Era la segunda vez que, en pocas horas, la muerte ejecutaba ante mis ojos su siniestra danza. Pero este segundo encuentro me habría de confundir tanto o más que el asesinato de Maud Shelley. Pues, tendido ante mí boca arriba, con los ojos prácticamente fuera de las órbitas, y los símbolos de los Plantagenet al pecho, yacía el ayudante del maestro de ceremonias de palacio.
No era alguien que viera todos los días. Más de cuatrocientas personas servíamos en la casa del rey y no era fácil conocerlas a todas.
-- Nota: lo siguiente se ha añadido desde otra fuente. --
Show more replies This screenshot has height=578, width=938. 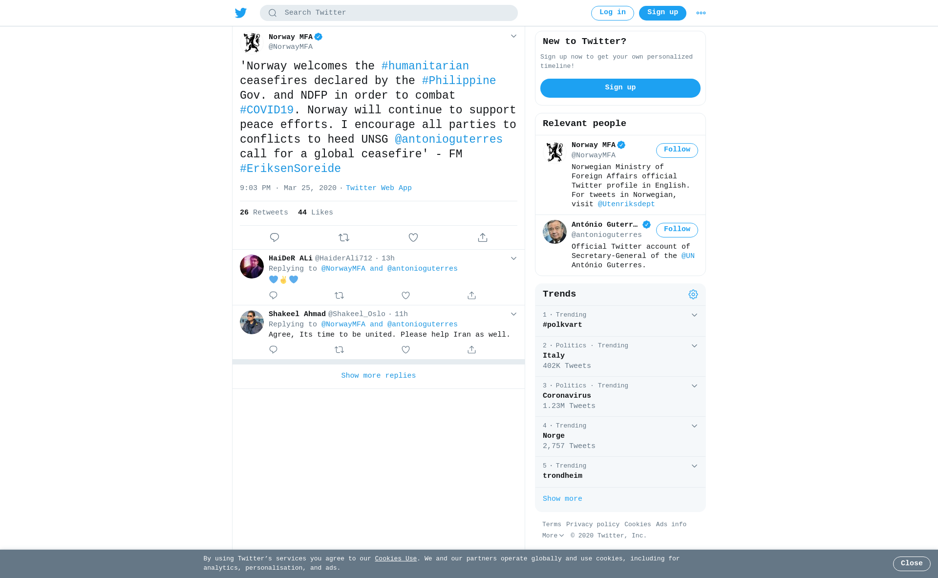click(x=379, y=376)
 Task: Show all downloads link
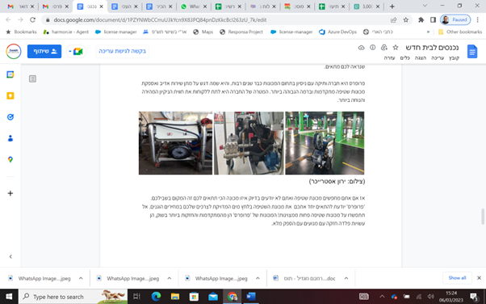click(x=457, y=278)
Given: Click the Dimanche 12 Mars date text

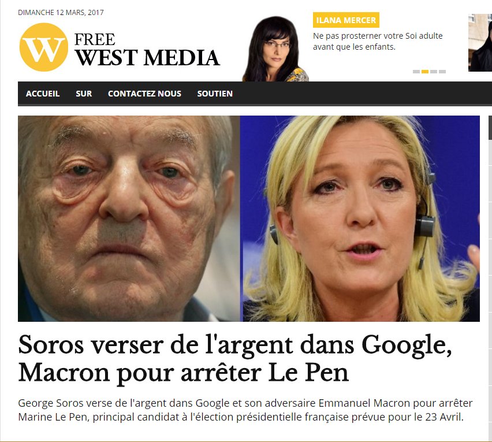Looking at the screenshot, I should coord(61,13).
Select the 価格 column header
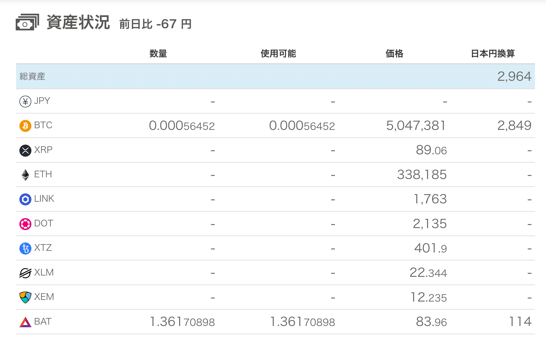This screenshot has height=340, width=546. click(394, 53)
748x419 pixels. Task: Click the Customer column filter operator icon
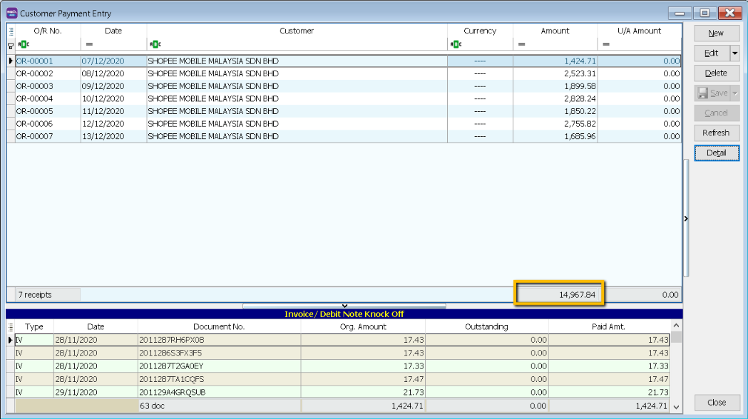coord(154,44)
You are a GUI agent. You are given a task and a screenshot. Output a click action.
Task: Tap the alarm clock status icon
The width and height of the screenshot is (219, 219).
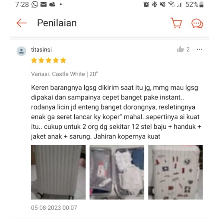146,5
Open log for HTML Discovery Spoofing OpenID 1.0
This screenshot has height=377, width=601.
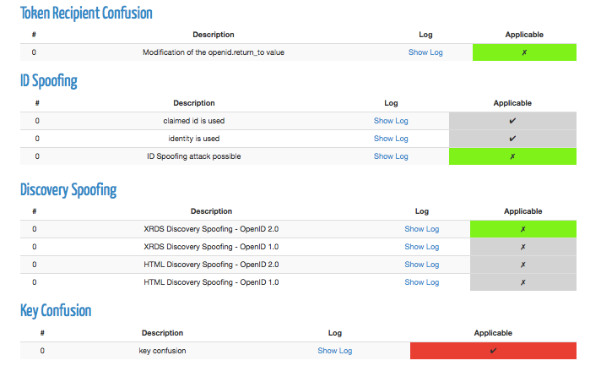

Su rostro estaba desfigurado por el dolor y el espanto, pero la cicatriz del mentón me permitió identificarlo enseguida. Y no pude por menos de preguntarme qué hacía aquel individuo en Southwark a aquella hora. ¿Acaso había cruzado el río esa noche para visitar algún prostíbulo del burgo? ¿Iban dirigidas a él las señales de luz que yo había visto en el río? Y sobre todo, ¿por qué había intentado huir? ¿Qué era lo que escondía?
Apresurado por los guardias que nos empujaban y golpeaban con los cabos de sus picas, especulé si aquel hombre no habría salido de palacio antes que yo, pasado igual que yo la noche en la ciénaga y, tras alcanzar el puente también antes que yo, le habían confundido conmigo. Y solo de pensarlo me vino una destemplanza que hizo temblar mi cuerpo de la nuca a la rabadilla.
Pasé bajo el arco de la Puerta de los Traidores horrorizado y confuso por lo que acababa de presenciar. Crucé a paso ligero el puente, o tal vez deba decir esa tumultuosa calle construida sobre diecinueve arcos, con doble fila de casas, un centenar de comercios, la capilla de santo Tomás Beckett y el pequeño puente levadizo que facilita el paso de las embarcaciones de vela. Mas no era dueño de mí. Este es un Reino donde la violencia y la muerte son sus señas de identidad, me iba diciendo, donde matar a un semejante se ha vuelto un impulso tan incontenible como las mareas que hinchan el Támesis y donde la gente se ha acostumbrado a la muerte sin sentido como a la lluvia o a la salida del Sol.